Microsoft
MicrosoftHello folks,
Answering a few questions here. Thank you for the feedback. DanielFraubaum and Zerqent your ask for more control here is understood and appreciated. We are somewhat limited in our options, but we will take an action to discuss internally what might be possible here to provide you with more control.
1) We are investigating the VDI behavior discussed earlier and will have an update in a couple weeks. In the interim time, the expected behavior is that for persistent sessions, users will see this notice.
2) Arnaud - I'll get that for you shortly.
3) Daniel - Unfortunately, no. The nature of the interrupt is triggered in a "just in time" manner.
4) Zerquent #1 - This is stored locally per user per device on the client in the token that is issued during the auth process. This means that we do have have the technical means to track this on the user object.
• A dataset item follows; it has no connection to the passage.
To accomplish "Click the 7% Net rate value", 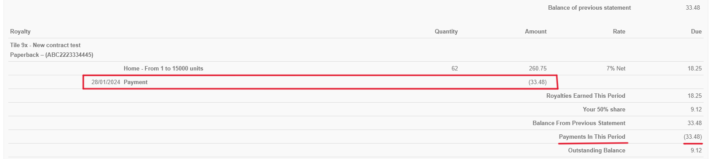I will [x=615, y=68].
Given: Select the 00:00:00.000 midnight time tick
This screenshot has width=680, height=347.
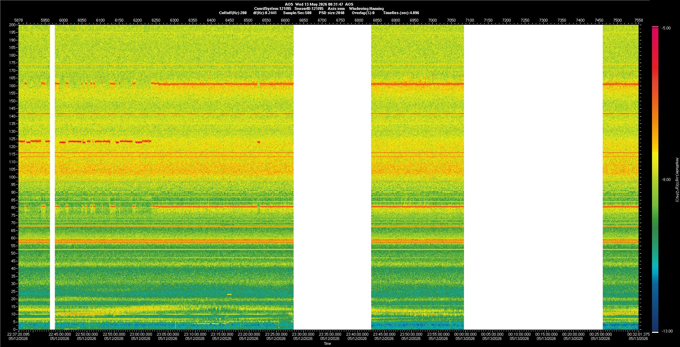Looking at the screenshot, I should click(465, 334).

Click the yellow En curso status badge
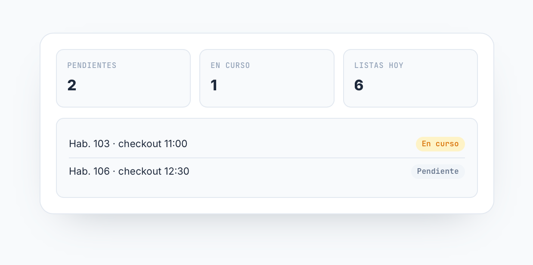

5) Zerquent #2 - Once the user accepts the notice for one of the failing apps, the rest will begin to work again, and that state will persist unless the device is not used for a 90 day period. I understand though that in the interim time the experience is painful. In general, apps should show a notice to users to resolve the interrupt.
6) Zerquent #3 - The retry period is going to vary per app. There would be scenarios where if a bunch of apps have hit the same interrupt at the same time, that they may recover at different rates. But once the token includes the appropriate state that the interrupt has been accepted, these apps will start working again. Based on your response in #2 and #3, if there are specific cases of a breakage you would like us to investigate, please send us a note at sso-info@microsoft.com and we will be happy to assist.
7) Zerquent #4 - We did evaluate such a design, but unfortunately found this would not work in many cases due to credential caching that happens during most login events.